What is the average net collection rate?
The average net collection rate for healthcare practices is 95 to 99 percent, with HFMA MAP Keys high-performer threshold at 98 percent or higher. Below 95 percent indicates meaningful revenue leakage.
What financial KPIs should I track for my clinic?
The core 8 financial KPIs every clinic should track monthly are revenue, EBITDA, net collection rate, days in AR, denial rate, revenue per provider, overhead ratio, and rolling 13-week cash forecast.
How do I improve my net collection rate?
Improve net collection rate by working denials promptly (60 to 75 percent recovery achievable), reconciling contractual underpayments, collecting patient AR at point of service, and tightening write-off authorization workflows. Most practices can recover 1 to 3 percentage points within 6 months.

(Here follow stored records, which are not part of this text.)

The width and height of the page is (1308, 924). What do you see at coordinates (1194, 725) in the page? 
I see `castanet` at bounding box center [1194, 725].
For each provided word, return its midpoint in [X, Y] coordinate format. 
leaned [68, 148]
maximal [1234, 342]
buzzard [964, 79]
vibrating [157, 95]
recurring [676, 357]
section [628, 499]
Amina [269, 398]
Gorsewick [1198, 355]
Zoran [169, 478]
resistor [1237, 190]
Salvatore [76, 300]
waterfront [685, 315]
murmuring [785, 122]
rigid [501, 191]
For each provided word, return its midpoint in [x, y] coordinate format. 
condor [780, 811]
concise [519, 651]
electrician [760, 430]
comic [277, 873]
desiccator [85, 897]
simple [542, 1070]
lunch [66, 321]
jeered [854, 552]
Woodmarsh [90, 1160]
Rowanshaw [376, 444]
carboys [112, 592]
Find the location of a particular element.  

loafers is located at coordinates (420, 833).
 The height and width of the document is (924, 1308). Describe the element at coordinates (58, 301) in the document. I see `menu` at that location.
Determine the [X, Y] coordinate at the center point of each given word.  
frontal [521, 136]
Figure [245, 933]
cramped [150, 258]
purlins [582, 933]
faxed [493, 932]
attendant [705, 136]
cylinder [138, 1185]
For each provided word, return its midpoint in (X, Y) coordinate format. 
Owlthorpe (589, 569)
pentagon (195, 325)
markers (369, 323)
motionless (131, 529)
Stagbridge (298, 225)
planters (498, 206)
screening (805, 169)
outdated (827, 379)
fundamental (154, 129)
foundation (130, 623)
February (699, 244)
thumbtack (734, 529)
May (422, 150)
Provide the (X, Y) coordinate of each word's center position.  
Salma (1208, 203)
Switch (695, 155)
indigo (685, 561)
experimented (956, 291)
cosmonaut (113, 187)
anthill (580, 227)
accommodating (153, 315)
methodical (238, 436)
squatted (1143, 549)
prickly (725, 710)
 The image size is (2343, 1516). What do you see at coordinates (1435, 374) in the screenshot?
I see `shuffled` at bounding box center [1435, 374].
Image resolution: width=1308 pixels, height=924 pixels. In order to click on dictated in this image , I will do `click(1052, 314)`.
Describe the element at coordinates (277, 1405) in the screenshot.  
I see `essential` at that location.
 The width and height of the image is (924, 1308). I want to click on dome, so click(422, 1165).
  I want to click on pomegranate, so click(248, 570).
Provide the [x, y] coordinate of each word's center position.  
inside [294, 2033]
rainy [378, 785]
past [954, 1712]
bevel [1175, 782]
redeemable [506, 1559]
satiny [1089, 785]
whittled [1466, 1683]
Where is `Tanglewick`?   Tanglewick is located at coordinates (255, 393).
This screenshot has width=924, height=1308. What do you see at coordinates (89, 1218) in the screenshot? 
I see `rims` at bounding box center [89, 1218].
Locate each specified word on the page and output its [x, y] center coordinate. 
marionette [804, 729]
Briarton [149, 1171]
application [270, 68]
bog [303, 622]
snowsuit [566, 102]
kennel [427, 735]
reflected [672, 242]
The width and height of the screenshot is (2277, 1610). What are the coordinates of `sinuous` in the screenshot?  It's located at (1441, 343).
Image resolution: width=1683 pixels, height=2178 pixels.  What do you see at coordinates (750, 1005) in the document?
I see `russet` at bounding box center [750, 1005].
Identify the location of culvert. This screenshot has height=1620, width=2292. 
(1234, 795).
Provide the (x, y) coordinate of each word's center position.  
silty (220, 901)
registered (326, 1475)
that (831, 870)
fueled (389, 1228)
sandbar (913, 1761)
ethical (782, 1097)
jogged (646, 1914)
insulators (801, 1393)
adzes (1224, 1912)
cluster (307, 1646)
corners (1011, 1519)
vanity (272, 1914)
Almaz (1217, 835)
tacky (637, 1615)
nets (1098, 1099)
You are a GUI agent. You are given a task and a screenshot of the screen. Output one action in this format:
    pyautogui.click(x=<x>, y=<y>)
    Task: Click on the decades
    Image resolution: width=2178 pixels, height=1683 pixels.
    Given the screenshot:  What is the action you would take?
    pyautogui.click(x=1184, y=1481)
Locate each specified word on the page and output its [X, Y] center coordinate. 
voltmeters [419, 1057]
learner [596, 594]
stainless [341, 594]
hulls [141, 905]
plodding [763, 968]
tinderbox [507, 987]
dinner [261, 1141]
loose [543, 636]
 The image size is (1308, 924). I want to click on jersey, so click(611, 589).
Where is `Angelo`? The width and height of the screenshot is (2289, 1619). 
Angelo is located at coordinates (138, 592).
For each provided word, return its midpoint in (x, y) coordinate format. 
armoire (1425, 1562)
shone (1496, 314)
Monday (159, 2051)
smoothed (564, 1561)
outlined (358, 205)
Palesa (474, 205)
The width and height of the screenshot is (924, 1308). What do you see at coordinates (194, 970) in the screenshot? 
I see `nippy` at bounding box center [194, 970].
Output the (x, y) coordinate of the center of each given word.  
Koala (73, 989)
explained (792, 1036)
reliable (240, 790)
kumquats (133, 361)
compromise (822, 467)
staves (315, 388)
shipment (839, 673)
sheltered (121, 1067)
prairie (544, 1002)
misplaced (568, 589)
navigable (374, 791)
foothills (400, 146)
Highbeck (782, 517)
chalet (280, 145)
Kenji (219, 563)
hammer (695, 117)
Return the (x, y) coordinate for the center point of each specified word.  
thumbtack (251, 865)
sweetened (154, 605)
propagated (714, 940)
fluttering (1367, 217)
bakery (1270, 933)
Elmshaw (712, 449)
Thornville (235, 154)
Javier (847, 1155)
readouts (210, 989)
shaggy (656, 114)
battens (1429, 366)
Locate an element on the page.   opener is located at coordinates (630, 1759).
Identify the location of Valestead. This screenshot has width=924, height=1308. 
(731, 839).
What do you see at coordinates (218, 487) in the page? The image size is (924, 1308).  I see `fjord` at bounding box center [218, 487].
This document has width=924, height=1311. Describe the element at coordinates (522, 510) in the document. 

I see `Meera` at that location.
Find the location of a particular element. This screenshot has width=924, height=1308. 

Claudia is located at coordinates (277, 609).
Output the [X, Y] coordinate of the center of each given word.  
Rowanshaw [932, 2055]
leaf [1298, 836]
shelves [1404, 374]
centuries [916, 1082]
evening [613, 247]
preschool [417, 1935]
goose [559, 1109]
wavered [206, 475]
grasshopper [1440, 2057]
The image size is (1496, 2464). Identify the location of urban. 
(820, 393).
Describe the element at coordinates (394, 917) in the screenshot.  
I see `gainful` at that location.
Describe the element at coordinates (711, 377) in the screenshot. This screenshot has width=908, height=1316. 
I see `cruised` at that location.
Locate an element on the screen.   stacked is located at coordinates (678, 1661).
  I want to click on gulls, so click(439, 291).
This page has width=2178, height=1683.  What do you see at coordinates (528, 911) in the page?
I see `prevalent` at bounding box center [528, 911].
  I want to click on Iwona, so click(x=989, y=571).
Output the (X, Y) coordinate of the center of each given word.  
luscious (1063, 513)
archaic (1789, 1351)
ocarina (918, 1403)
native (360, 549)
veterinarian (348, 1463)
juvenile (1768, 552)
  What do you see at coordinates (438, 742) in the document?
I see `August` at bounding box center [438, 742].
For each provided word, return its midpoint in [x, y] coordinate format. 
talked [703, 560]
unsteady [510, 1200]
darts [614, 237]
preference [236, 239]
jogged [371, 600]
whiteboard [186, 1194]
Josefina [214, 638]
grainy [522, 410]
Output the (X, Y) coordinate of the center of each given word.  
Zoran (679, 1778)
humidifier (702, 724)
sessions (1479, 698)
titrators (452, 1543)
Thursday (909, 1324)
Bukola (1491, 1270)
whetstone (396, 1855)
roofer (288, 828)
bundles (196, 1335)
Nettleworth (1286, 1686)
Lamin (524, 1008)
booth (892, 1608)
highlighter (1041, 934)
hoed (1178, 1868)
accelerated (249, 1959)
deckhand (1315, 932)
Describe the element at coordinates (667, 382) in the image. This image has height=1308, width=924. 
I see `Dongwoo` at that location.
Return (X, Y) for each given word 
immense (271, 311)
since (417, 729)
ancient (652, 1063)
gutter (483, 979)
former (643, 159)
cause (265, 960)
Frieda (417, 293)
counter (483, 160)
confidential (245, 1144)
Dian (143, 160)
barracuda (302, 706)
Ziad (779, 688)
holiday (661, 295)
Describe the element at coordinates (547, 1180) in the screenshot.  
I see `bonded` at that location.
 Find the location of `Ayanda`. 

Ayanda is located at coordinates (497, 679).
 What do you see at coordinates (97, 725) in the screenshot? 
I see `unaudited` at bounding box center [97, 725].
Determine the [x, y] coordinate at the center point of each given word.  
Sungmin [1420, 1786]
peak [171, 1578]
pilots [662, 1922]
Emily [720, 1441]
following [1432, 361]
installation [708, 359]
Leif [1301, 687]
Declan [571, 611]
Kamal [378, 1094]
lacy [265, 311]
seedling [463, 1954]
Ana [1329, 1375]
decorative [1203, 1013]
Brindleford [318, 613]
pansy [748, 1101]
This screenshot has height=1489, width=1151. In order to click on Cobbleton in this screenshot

Why does my medical practice have cash flow problems even when we are profitable?
Profitable medical practices run out of cash because revenue and cash collection are separated by 30 to 90 days. Insurance reimbursement cycles, denials, patient responsibility growth, and timing mismatches between expenses (paid weekly or monthly) and collections (paid 30-90 days after service) create cash gaps even when the P&L looks healthy. The fix is a 13-week rolling cash flow forecast that maps expected collections against scheduled disbursements week by week.